::: Input data

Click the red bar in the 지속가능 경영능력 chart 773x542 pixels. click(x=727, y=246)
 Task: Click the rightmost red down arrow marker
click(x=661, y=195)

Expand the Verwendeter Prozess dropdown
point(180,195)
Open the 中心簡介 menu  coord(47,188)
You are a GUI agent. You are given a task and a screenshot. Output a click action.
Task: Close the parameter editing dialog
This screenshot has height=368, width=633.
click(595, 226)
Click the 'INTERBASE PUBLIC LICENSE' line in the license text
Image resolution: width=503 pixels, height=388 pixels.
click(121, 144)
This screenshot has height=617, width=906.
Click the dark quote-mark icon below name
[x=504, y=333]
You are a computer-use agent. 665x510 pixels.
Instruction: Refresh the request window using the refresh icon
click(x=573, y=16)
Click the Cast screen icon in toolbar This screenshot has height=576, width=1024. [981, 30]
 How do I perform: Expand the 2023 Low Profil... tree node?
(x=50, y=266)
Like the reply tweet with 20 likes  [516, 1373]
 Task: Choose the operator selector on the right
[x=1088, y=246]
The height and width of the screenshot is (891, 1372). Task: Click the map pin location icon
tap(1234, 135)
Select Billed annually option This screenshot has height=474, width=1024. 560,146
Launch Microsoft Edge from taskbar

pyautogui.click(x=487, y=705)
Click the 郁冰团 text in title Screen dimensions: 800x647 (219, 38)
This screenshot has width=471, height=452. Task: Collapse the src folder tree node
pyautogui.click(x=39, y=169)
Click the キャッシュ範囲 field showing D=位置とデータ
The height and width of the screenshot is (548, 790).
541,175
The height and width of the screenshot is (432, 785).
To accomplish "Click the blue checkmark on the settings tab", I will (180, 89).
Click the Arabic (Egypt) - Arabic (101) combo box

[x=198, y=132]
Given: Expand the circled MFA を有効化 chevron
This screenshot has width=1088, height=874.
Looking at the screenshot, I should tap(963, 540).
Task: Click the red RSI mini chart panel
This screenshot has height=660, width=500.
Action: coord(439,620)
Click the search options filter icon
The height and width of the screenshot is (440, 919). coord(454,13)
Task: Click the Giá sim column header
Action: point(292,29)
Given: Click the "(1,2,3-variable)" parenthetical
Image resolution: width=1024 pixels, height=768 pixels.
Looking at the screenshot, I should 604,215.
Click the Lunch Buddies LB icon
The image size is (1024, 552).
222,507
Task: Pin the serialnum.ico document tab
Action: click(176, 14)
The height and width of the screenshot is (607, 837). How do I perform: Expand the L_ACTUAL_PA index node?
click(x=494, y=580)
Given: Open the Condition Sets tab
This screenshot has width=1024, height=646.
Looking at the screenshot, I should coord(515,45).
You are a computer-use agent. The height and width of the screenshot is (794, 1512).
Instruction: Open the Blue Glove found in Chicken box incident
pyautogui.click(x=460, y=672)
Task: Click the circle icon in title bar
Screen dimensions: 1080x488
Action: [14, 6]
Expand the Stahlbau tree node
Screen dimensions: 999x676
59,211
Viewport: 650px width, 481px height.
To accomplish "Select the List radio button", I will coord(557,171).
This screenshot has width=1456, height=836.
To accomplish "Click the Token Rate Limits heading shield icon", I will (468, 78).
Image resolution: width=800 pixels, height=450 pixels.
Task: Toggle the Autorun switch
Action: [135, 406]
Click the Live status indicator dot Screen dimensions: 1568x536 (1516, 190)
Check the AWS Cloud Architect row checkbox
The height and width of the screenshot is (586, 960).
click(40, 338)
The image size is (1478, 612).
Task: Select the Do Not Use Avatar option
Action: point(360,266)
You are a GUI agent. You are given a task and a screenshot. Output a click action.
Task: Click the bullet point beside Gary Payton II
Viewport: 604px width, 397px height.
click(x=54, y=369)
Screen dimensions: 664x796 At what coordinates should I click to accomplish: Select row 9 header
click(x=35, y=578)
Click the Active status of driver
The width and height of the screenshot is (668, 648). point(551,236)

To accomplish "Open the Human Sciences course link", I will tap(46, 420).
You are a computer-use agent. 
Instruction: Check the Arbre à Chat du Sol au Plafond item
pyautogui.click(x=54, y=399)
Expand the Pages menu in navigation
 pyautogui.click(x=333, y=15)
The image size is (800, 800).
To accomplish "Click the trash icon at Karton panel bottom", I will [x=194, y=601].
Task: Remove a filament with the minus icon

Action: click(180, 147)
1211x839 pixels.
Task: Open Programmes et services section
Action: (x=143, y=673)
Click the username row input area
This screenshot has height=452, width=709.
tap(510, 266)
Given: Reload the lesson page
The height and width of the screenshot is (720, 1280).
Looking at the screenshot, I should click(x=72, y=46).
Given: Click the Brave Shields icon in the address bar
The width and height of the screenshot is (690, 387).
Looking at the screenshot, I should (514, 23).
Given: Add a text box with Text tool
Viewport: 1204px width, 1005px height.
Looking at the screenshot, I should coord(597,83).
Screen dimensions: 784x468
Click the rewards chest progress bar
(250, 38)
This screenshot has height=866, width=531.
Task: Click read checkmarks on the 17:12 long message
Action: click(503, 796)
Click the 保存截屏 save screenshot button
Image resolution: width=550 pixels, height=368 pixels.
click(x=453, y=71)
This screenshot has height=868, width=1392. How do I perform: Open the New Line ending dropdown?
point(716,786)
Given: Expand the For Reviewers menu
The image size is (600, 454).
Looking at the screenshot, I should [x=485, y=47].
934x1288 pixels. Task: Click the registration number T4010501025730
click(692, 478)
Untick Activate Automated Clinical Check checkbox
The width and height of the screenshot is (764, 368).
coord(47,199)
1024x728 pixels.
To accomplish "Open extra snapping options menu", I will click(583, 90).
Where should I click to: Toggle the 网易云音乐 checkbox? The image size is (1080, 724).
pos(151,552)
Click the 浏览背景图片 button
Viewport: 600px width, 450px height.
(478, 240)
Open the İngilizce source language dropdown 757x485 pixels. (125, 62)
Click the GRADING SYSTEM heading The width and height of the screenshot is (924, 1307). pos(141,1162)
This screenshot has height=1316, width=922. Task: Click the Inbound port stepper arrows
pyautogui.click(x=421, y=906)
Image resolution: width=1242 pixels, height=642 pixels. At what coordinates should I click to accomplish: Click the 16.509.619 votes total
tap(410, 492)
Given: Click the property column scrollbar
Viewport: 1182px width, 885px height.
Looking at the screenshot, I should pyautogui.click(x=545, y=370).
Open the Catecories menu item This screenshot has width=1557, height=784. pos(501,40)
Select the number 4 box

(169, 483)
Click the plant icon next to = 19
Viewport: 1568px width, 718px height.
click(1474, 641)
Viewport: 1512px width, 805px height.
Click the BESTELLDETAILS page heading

::::::

[What is being asked]:
Output the entire data exactly, line for line.

[Exercise solution]:
Click the red bar in the 지속가능 경영능력 chart 773x542 pixels. click(x=727, y=246)
 Task: Click the rightmost red down arrow marker
click(x=661, y=195)

Expand the Verwendeter Prozess dropdown
point(180,195)
Open the 中心簡介 menu  coord(47,188)
You are a GUI agent. You are given a task and a screenshot. Output a click action.
Task: Close the parameter editing dialog
This screenshot has height=368, width=633.
click(595, 226)
Click the 'INTERBASE PUBLIC LICENSE' line in the license text
Image resolution: width=503 pixels, height=388 pixels.
click(121, 144)
This screenshot has height=617, width=906.
Click the dark quote-mark icon below name
[x=504, y=333]
You are a computer-use agent. 665x510 pixels.
Instruction: Refresh the request window using the refresh icon
click(x=573, y=16)
Click the Cast screen icon in toolbar This screenshot has height=576, width=1024. [981, 30]
 How do I perform: Expand the 2023 Low Profil... tree node?
(x=50, y=266)
Like the reply tweet with 20 likes  [516, 1373]
 Task: Choose the operator selector on the right
[x=1088, y=246]
The height and width of the screenshot is (891, 1372). Task: Click the map pin location icon
tap(1234, 135)
Select Billed annually option This screenshot has height=474, width=1024. 560,146
Launch Microsoft Edge from taskbar

pyautogui.click(x=487, y=705)
Click the 郁冰团 text in title Screen dimensions: 800x647 (219, 38)
This screenshot has width=471, height=452. Task: Collapse the src folder tree node
pyautogui.click(x=39, y=169)
Click the キャッシュ範囲 field showing D=位置とデータ
The height and width of the screenshot is (548, 790).
541,175
The height and width of the screenshot is (432, 785).
To accomplish "Click the blue checkmark on the settings tab", I will (180, 89).
Click the Arabic (Egypt) - Arabic (101) combo box

[x=198, y=132]
Given: Expand the circled MFA を有効化 chevron
This screenshot has width=1088, height=874.
Looking at the screenshot, I should tap(963, 540).
Task: Click the red RSI mini chart panel
This screenshot has height=660, width=500.
Action: coord(439,620)
Click the search options filter icon
The height and width of the screenshot is (440, 919). coord(454,13)
Task: Click the Giá sim column header
Action: point(292,29)
Given: Click the "(1,2,3-variable)" parenthetical
Image resolution: width=1024 pixels, height=768 pixels.
Looking at the screenshot, I should 604,215.
Click the Lunch Buddies LB icon
The image size is (1024, 552).
222,507
Task: Pin the serialnum.ico document tab
Action: click(176, 14)
The height and width of the screenshot is (607, 837). How do I perform: Expand the L_ACTUAL_PA index node?
click(x=494, y=580)
Given: Open the Condition Sets tab
This screenshot has width=1024, height=646.
Looking at the screenshot, I should coord(515,45).
You are a computer-use agent. The height and width of the screenshot is (794, 1512).
Instruction: Open the Blue Glove found in Chicken box incident
pyautogui.click(x=460, y=672)
Task: Click the circle icon in title bar
Screen dimensions: 1080x488
Action: [14, 6]
Expand the Stahlbau tree node
Screen dimensions: 999x676
59,211
Viewport: 650px width, 481px height.
To accomplish "Select the List radio button", I will coord(557,171).
This screenshot has width=1456, height=836.
To accomplish "Click the Token Rate Limits heading shield icon", I will (468, 78).
Image resolution: width=800 pixels, height=450 pixels.
Task: Toggle the Autorun switch
Action: [135, 406]
Click the Live status indicator dot Screen dimensions: 1568x536 (1516, 190)
Check the AWS Cloud Architect row checkbox
The height and width of the screenshot is (586, 960).
click(40, 338)
The image size is (1478, 612).
Task: Select the Do Not Use Avatar option
Action: point(360,266)
You are a GUI agent. You are given a task and a screenshot. Output a click action.
Task: Click the bullet point beside Gary Payton II
Viewport: 604px width, 397px height.
click(x=54, y=369)
Screen dimensions: 664x796 At what coordinates should I click to accomplish: Select row 9 header
click(x=35, y=578)
Click the Active status of driver
The width and height of the screenshot is (668, 648). point(551,236)

To accomplish "Open the Human Sciences course link", I will tap(46, 420).
You are a computer-use agent. 
Instruction: Check the Arbre à Chat du Sol au Plafond item
pyautogui.click(x=54, y=399)
Expand the Pages menu in navigation
 pyautogui.click(x=333, y=15)
The image size is (800, 800).
To accomplish "Click the trash icon at Karton panel bottom", I will [x=194, y=601].
Task: Remove a filament with the minus icon

Action: click(180, 147)
1211x839 pixels.
Task: Open Programmes et services section
Action: (x=143, y=673)
Click the username row input area
This screenshot has height=452, width=709.
tap(510, 266)
Given: Reload the lesson page
The height and width of the screenshot is (720, 1280).
Looking at the screenshot, I should click(x=72, y=46).
Given: Click the Brave Shields icon in the address bar
The width and height of the screenshot is (690, 387).
Looking at the screenshot, I should (514, 23).
Given: Add a text box with Text tool
Viewport: 1204px width, 1005px height.
Looking at the screenshot, I should coord(597,83).
Screen dimensions: 784x468
Click the rewards chest progress bar
(250, 38)
This screenshot has height=866, width=531.
Task: Click read checkmarks on the 17:12 long message
Action: click(503, 796)
Click the 保存截屏 save screenshot button
Image resolution: width=550 pixels, height=368 pixels.
click(x=453, y=71)
This screenshot has height=868, width=1392. How do I perform: Open the New Line ending dropdown?
point(716,786)
Given: Expand the For Reviewers menu
The image size is (600, 454).
Looking at the screenshot, I should [x=485, y=47].
934x1288 pixels. Task: Click the registration number T4010501025730
click(692, 478)
Untick Activate Automated Clinical Check checkbox
The width and height of the screenshot is (764, 368).
coord(47,199)
1024x728 pixels.
To accomplish "Open extra snapping options menu", I will click(583, 90).
Where should I click to: Toggle the 网易云音乐 checkbox? The image size is (1080, 724).
pos(151,552)
Click the 浏览背景图片 button
Viewport: 600px width, 450px height.
(478, 240)
Open the İngilizce source language dropdown 757x485 pixels. (125, 62)
Click the GRADING SYSTEM heading The width and height of the screenshot is (924, 1307). pos(141,1162)
This screenshot has height=1316, width=922. Task: Click the Inbound port stepper arrows
pyautogui.click(x=421, y=906)
Image resolution: width=1242 pixels, height=642 pixels. At what coordinates should I click to accomplish: Click the 16.509.619 votes total
tap(410, 492)
Given: Click the property column scrollbar
Viewport: 1182px width, 885px height.
Looking at the screenshot, I should pyautogui.click(x=545, y=370).
Open the Catecories menu item This screenshot has width=1557, height=784. pos(501,40)
Select the number 4 box

(169, 483)
Click the plant icon next to = 19
Viewport: 1568px width, 718px height.
click(1474, 641)
Viewport: 1512px width, 805px height.
Click the BESTELLDETAILS page heading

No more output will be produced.